* _EXERCISE REQUIREMENTS_
Answer the following questions using the AFSCME update below.
(a) How many individuals with severe developmental disabilities does the Murray Center serve?
(b) To which outside firm has the Quinn Administration subcontracted the closure process?
(c) What are the specialized for-profit nursing homes for mentally ill individuals known as?

As a result of this agreement, scores of employees will gain positions at or near their chosen work location.
Save the Murray Center — AFSCME members at the Murray Developmental Center are continuing to work closely with the families of Center residents to stave off Governor Quinn’s attempt to shut down the facility. They have traveled to Springfield to personally educate legislators from across the state about the vital role that the Murray Center plays in the lives of more than 250 individuals with severe developmental disabilities, and they continue to reach out to allies in the local community who understand the importance of the center to the economy of the region.
The Quinn Administration has subcontracted the closure process to an outside firm, Community Resource Associates, which is putting intense pressure on parents to agree to an assessment process that is intended to push individuals out of the Center—but many parents are holding firm and refusing to agree.
Administration Targets State Mental Health Centers — Changes to state law in recent years have significantly reduced the number of mentally ill individuals who are being served in specialized for-profit nursing homes, known as Institutions for Mental Disease (IMDs). Traditionally these IMDs served individuals with chronic mental health problems, many of whom were highly functional and are now living more independently in community settings. That has left the IMDs to search for a new mission, and Governor Quinn’s chief mental health aide has just the thing for them: Take over responsibilities of state mental health centers, including housing individuals now served on forensic units who have been found not guilty by reason of insanity or unfit to stand trial by the legal system.

Saved data entries:

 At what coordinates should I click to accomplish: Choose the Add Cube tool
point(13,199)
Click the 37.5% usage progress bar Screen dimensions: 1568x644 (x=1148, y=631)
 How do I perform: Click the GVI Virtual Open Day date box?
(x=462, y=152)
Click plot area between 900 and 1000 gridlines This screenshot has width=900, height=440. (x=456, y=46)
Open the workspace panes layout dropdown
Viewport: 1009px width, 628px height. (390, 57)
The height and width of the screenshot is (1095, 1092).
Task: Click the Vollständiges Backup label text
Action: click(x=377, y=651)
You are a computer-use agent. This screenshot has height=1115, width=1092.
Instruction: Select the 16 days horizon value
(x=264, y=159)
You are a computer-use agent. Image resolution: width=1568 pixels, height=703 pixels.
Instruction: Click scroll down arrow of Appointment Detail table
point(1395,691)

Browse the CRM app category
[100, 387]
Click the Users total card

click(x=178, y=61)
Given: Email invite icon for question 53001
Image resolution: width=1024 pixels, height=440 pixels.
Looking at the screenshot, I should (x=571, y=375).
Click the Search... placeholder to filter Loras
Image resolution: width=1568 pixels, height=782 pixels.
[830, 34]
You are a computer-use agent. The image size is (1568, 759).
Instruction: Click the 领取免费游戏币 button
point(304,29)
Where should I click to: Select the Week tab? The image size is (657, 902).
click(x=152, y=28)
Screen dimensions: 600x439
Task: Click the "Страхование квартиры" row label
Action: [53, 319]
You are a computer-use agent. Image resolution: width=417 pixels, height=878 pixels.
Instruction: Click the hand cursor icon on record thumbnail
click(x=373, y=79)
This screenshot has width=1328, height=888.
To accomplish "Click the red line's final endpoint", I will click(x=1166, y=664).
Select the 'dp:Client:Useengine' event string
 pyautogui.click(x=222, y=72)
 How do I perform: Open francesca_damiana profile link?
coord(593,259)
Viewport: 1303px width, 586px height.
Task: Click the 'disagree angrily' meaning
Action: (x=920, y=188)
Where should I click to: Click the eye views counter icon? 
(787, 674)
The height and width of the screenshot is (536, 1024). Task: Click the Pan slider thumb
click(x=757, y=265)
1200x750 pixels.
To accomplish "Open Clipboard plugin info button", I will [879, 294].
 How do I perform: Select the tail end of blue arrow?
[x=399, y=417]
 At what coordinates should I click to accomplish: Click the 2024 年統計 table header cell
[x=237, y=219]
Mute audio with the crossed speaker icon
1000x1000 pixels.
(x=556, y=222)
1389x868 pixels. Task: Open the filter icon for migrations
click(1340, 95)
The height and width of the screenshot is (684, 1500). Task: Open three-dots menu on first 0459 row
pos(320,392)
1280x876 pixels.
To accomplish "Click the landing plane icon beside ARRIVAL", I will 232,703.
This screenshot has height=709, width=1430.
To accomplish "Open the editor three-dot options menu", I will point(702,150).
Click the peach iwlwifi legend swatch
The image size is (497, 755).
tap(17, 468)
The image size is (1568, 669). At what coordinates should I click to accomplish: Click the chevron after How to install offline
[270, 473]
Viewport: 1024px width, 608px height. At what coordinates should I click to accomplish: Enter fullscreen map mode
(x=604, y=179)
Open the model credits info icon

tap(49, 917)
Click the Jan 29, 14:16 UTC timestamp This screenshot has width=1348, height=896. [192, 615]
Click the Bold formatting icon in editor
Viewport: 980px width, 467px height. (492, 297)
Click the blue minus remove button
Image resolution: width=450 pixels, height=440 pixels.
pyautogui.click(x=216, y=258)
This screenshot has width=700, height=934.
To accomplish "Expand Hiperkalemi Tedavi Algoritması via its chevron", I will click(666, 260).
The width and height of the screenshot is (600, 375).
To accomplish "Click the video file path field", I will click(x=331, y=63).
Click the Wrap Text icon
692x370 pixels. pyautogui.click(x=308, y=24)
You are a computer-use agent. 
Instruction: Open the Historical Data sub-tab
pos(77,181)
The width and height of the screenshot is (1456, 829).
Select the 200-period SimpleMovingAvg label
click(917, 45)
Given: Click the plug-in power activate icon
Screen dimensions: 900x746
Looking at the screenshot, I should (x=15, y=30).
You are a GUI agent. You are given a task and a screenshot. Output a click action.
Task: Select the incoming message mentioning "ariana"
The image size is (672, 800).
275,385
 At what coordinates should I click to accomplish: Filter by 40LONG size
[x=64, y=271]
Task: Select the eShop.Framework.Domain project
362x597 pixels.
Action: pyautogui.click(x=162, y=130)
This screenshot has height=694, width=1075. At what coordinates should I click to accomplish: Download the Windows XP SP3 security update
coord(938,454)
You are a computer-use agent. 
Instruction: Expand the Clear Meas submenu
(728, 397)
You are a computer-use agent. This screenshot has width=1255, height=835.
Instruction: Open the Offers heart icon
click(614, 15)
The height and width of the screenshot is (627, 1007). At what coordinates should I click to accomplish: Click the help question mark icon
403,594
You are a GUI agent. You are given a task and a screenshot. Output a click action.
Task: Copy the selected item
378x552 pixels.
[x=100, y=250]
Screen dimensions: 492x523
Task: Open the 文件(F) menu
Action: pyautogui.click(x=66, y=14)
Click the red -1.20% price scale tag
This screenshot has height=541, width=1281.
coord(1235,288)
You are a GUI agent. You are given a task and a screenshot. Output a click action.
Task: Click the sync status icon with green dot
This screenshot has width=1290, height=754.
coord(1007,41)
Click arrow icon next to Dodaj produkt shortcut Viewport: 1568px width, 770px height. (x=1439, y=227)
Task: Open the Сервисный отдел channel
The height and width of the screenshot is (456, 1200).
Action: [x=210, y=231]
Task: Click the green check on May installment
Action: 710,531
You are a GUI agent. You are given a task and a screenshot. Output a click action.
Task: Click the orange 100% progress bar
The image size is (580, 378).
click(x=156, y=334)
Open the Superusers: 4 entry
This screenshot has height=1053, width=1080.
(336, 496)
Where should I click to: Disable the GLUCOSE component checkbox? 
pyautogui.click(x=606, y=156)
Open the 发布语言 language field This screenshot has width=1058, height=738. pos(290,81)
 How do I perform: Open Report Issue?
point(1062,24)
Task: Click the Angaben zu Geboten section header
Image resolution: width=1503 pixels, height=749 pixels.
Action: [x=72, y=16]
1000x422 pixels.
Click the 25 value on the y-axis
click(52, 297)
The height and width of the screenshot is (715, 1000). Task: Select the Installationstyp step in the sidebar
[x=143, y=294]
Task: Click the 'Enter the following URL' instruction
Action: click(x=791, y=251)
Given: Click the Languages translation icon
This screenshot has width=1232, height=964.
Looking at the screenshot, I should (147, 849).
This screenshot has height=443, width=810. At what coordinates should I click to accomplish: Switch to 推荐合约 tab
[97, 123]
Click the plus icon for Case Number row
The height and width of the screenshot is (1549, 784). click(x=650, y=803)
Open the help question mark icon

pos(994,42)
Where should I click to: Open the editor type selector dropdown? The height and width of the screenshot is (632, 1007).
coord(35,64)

* _EXERCISE SOLUTION_
(a) More than 250 individuals.
(b) Community Resource Associates.
(c) Institutions for Mental Disease (IMDs).